Frequently Asked Questions:

Q: Where did you get the idea for Habitat Spy?

A: I’ve always loved to travel and explore different habitats, ranging from my backyard to the multitude found in our fabulous National Parks.  Behind my backyard is a meadow, behind the meadow is a shrubby area full of brambles, and far beyond the brambles the land rises into a wooded hill.  I wondered what those woods looked like, but I couldn’t get to them – those brambles were too clingy and painful!  But I imagined what I would see if Icould get from the meadow to those woods.  And I wondered what I would see if I kept walking, exploring habitat after habitat until eventually I’d traveled across the United States out in to the Pacific Ocean.  What a trip that would be – so many intriguing habitats, full of incredible plants and animals!  Since I couldn’t make that walk in real life, I made that trip come to life on paper, and that imagining turned into Habitat Spy.

 

Q: What was the most challenging thing about writing Habitat Spy?

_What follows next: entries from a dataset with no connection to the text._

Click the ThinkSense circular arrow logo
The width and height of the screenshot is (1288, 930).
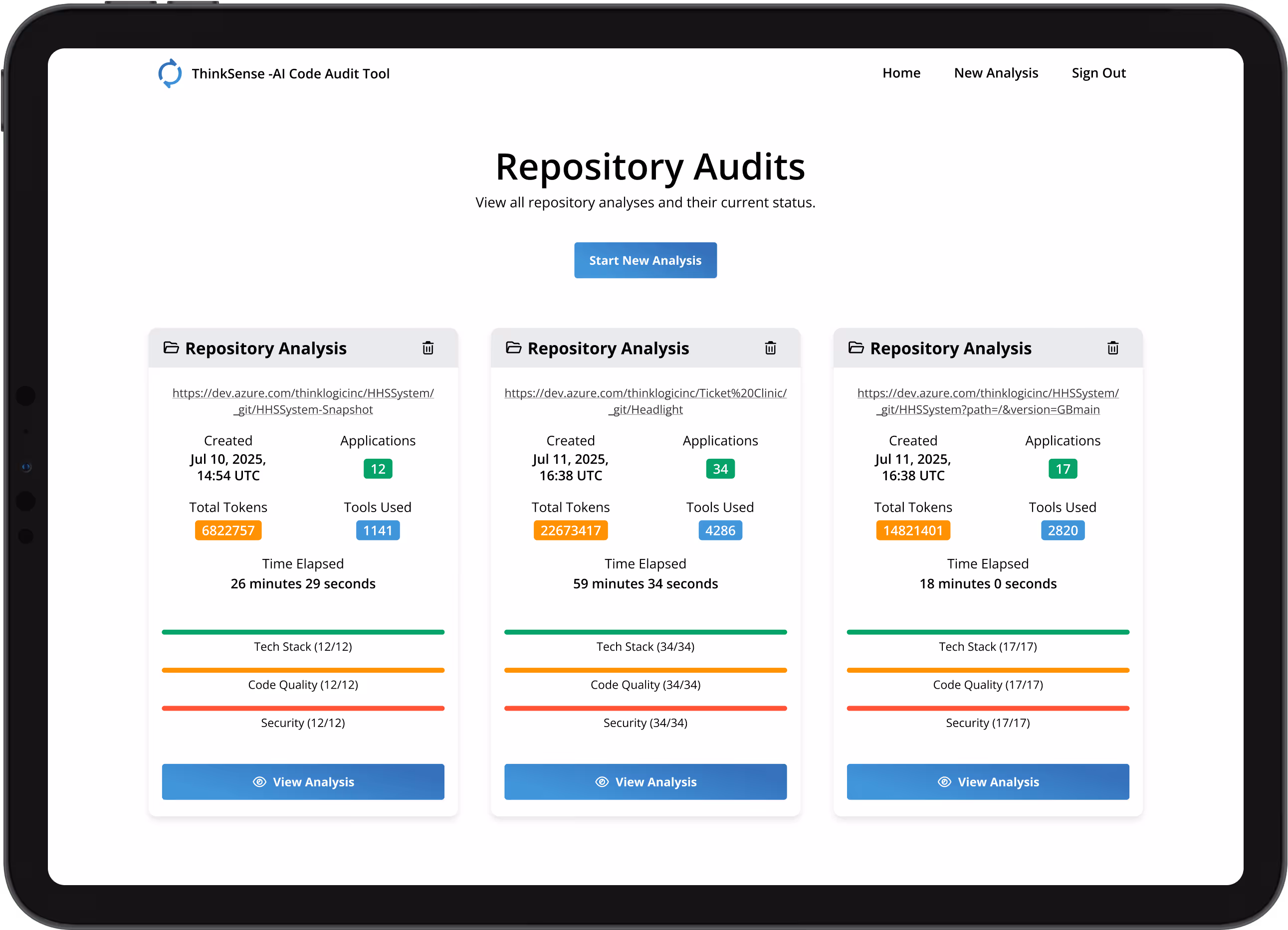[x=170, y=74]
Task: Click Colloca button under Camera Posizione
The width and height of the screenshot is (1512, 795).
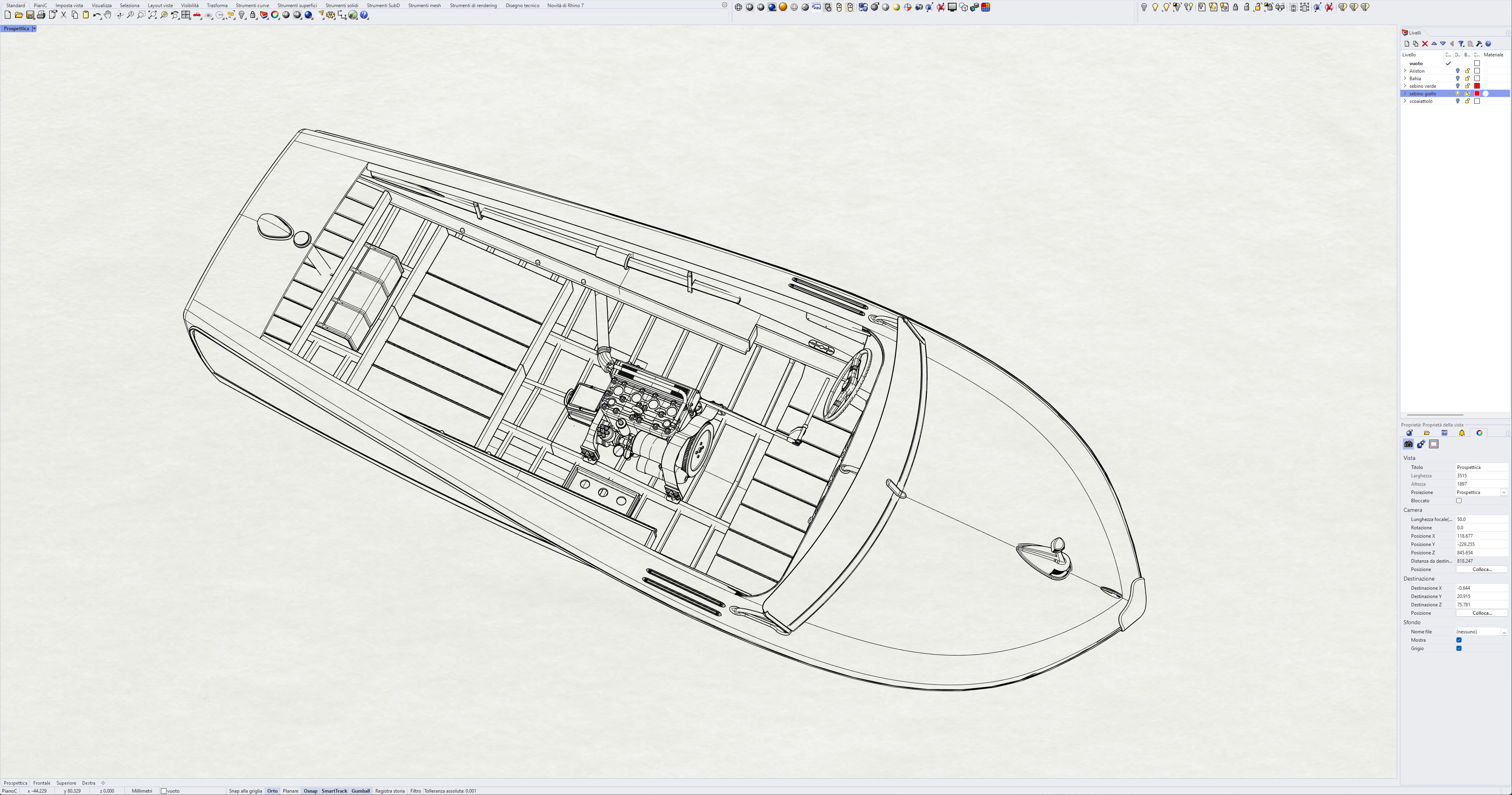Action: (x=1481, y=569)
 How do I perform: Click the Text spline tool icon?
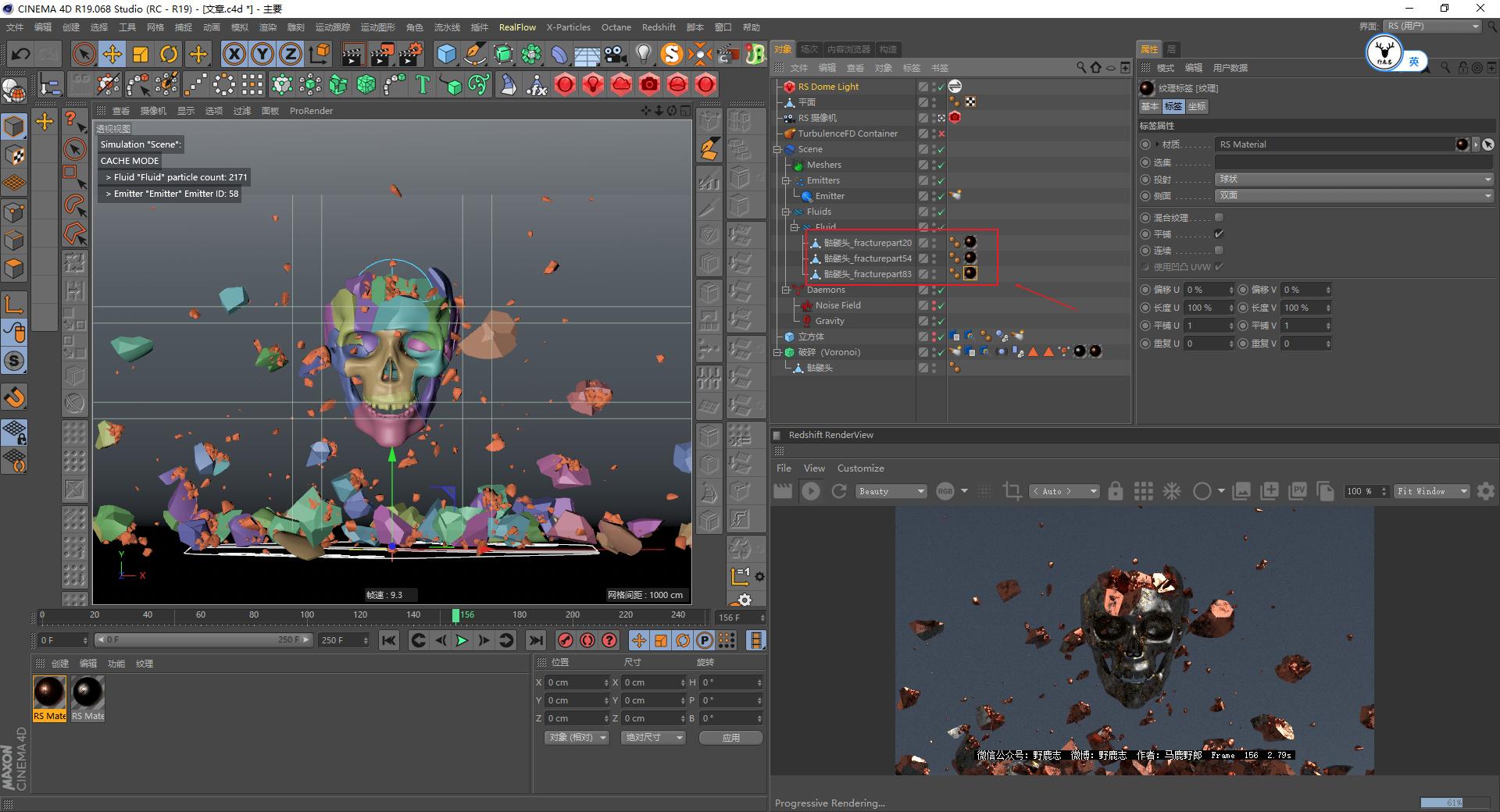pos(423,84)
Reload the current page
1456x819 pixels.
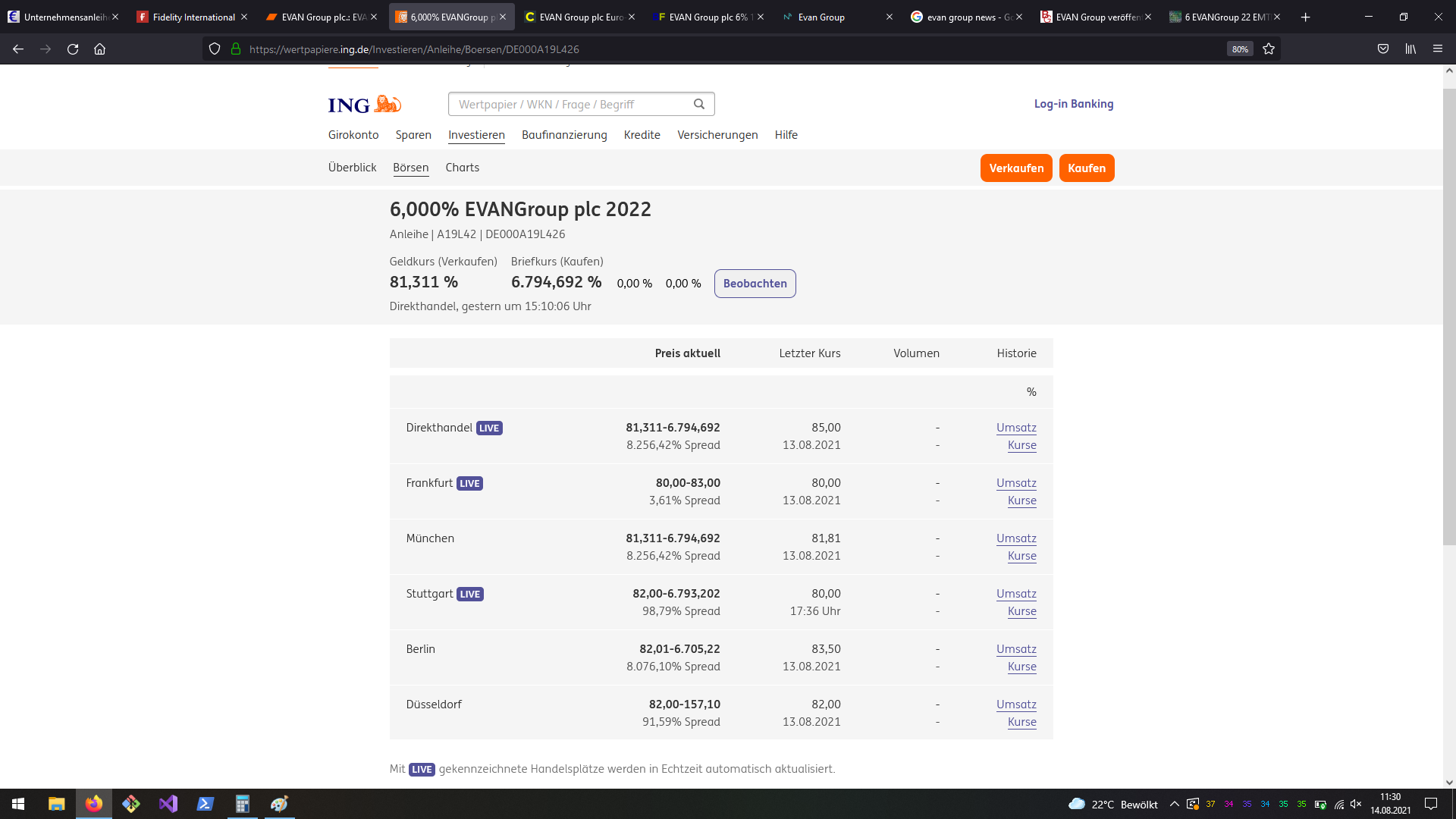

A: Choosing only thirteen habitats – there are so many fascinating, beautiful habitats in our world, it was hard to focus on only a few!  Similarly, it was difficult to mention only four organisms in each habitat.

 

Q: When did you become interested in writing?

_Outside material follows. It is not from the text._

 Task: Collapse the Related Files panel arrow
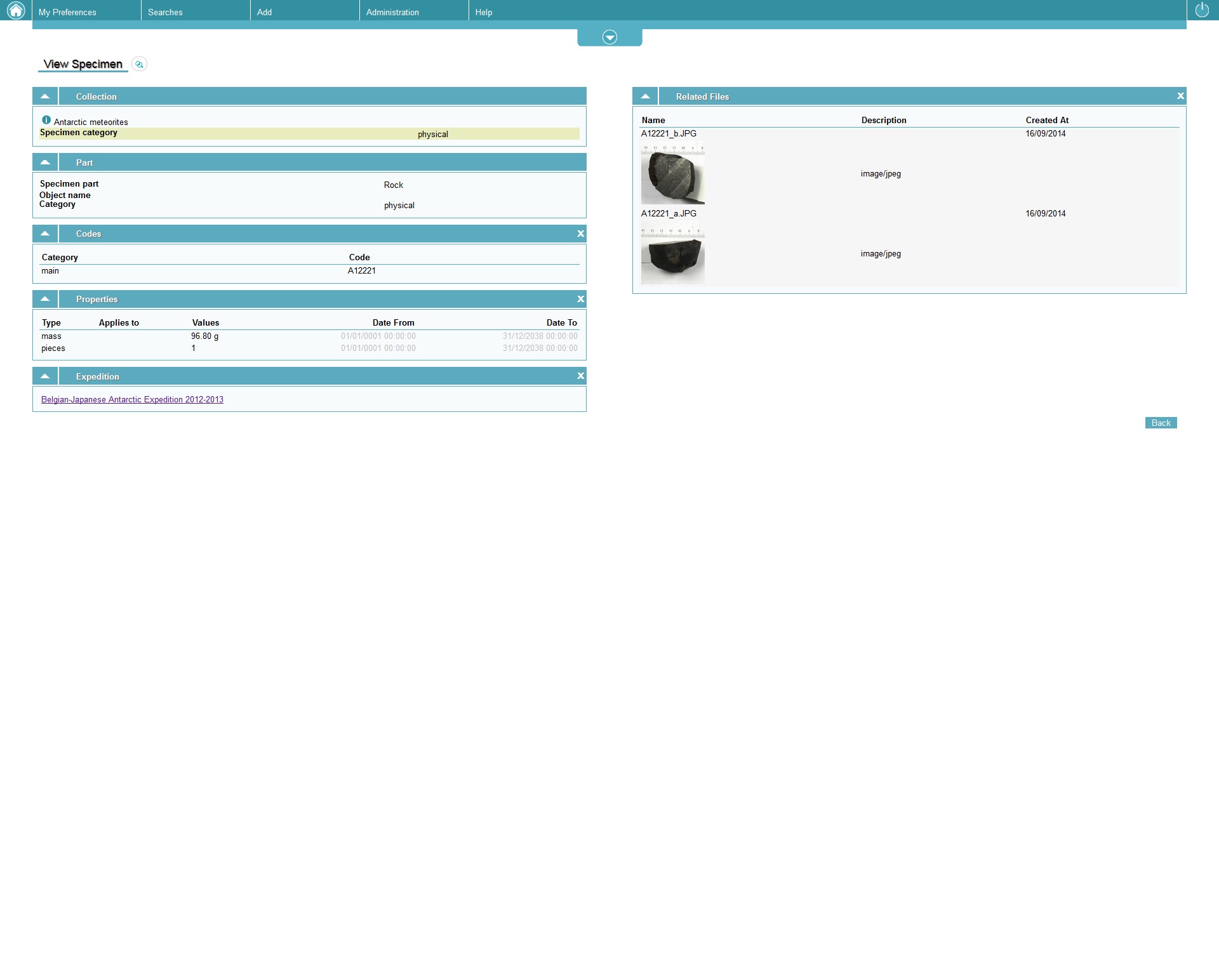pyautogui.click(x=645, y=96)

A: I’ve always been an avid reader, so in that way I’ve always been interested in writing.  But as far as doing it myself, I’ve enjoyed creative writing, particularly poetry, since I was a girl.  My education and first career in science changed the focus of my writing to technical writing.  It wasn’t until after my son was born that I made time for creative writing again, and because of him, I was drawn to explore children’s writing.  I haven’t stopped since!

 

Q: What is the most frequently asked question you encounter as a writer, and how do you respond?

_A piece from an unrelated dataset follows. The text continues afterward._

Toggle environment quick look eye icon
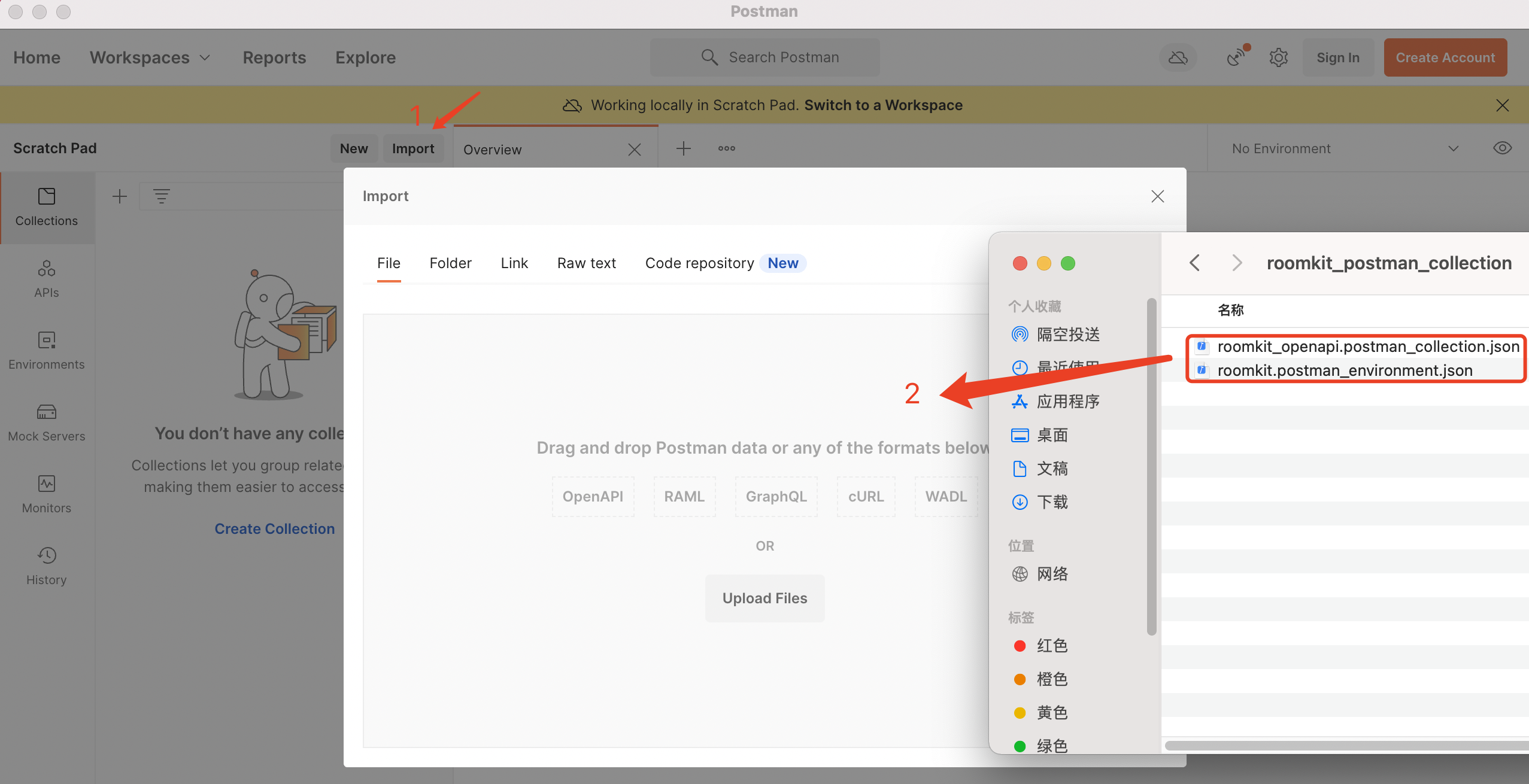The height and width of the screenshot is (784, 1529). [x=1502, y=148]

A: I think that might be How do you have the discipline to write at home?  My answer:  I treat my writing as a job (a most enjoyable one!) with a schedule, so that when it’s time to write, it’s time to write.  I find having a routine helps me stick to the writing, even with all the distractions around me at home.

 

Q: What sparks your creativity?

A: My curiosity.  Trying to answer those standard questions what, when, where, how, and why turns on my creativity.  I find the question What if? particularly good for generating ideas.  Reading, music, and nature are important inspirations for me as well.